Géographie · Capitale de l’Islande
La capitale de l’Islande est Reykjavík, sur la côte sud-ouest de l’île, au bord de la baie de Faxaflói. C’est la capitale la plus au nord de tout État souverain au monde.
La ville compte environ 139 000 habitants en 2026, et son aire urbaine près de 249 000, soit 62 % de la population du pays. Le nom veut dire « baie des fumées ». Un comble pour une ville dont l’air fut longtemps l’un des plus enfumés d’Europe, avant de devenir l’un des plus purs. Ce basculement tient à une seule ressource : la chaleur du sous-sol.
Reykjavík se situe à 64°08′ de latitude nord, à 250 kilomètres du cercle polaire arctique. Aucune autre capitale indépendante ne monte aussi haut sur la carte. La ville concentre à elle seule l’essentiel de la vie islandaise : parlement, université, port, aéroport domestique et la quasi-totalité de l’activité économique.
Reykjavík en bref : population, position, statut
Poids de l’aire urbaine de la capitale dans la population nationale
La métropole unique
Reykjavík est à la fois la plus grande ville et la seule véritable métropole d’Islande. Le reste du pays est très faiblement peuplé, avec une densité nationale de 4 habitants au km², l’une des plus basses au monde.
Combien d’habitants compte Reykjavík
La ville-commune de Reykjavík (Reykjavíkurborg) réunit environ 139 000 habitants en 2026. L’aire urbaine élargie, le Höfuðborgarsvæðið, atteint près de 249 000 personnes en incluant Kópavogur, Hafnarfjörður, Garðabær, Mosfellsbær et Seltjarnarnes. Rapportée aux 402 000 habitants du pays, cette aire concentre environ 62 % de la population nationale.
Peu de capitales pèsent autant dans leur pays. Reykjavík dépasse sur ce point Paris, Londres ou Berlin, dont l’agglomération ne rassemble qu’une fraction bien plus faible de la population.
Où se trouve exactement Reykjavík
La ville occupe une péninsule de la côte sud-ouest, face à la baie de Faxaflói. Coordonnées : 64°08′ nord, 21°56′ ouest. L’île se dresse sur la dorsale médio-atlantique, la frontière entre les plaques nord-américaine et eurasienne, ce qui explique son volcanisme et ses sources chaudes. L’Écosse est à 1 500 kilomètres à l’est, le Groenland à 970 kilomètres à l’ouest.

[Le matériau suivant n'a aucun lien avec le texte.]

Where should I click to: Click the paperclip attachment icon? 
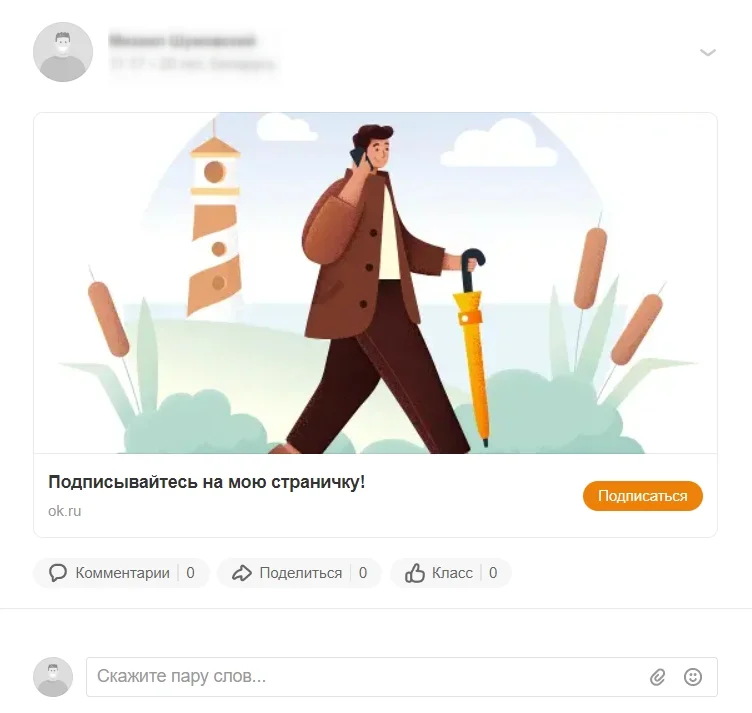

Le statut de capitale, acquis tardivement
Reykjavík reste un simple hameau de fermes pendant plus de neuf siècles. Sa charte de ville marchande date du 18 août 1786, accordée par le roi Christian VII de Danemark. Le Parlement islandais y est transféré en 1845. La ville devient capitale d’une Islande autonome en 1904, puis de la République indépendante le 17 juin 1944, date qui reste la fête nationale.
Pourquoi la ville s’appelle « baie des fumées »
Décomposer le nom, en vieux norrois
La légende d’Ingólfur Arnarson
Selon le Landnámabók, le Livre de la Colonisation rédigé au XIIᵉ siècle, le Norvégien Ingólfur Arnarson débarque en 874, accompagné de son épouse Hallveig Fróðadóttir. Fidèle à la coutume viking, il jette par-dessus bord les piliers de bois de son haut-siège et promet de s’établir là où les dieux les feront échouer. Trois ans plus tard, ses hommes les retrouvent dans cette baie fumante. Il y fonde la première installation permanente de l’île.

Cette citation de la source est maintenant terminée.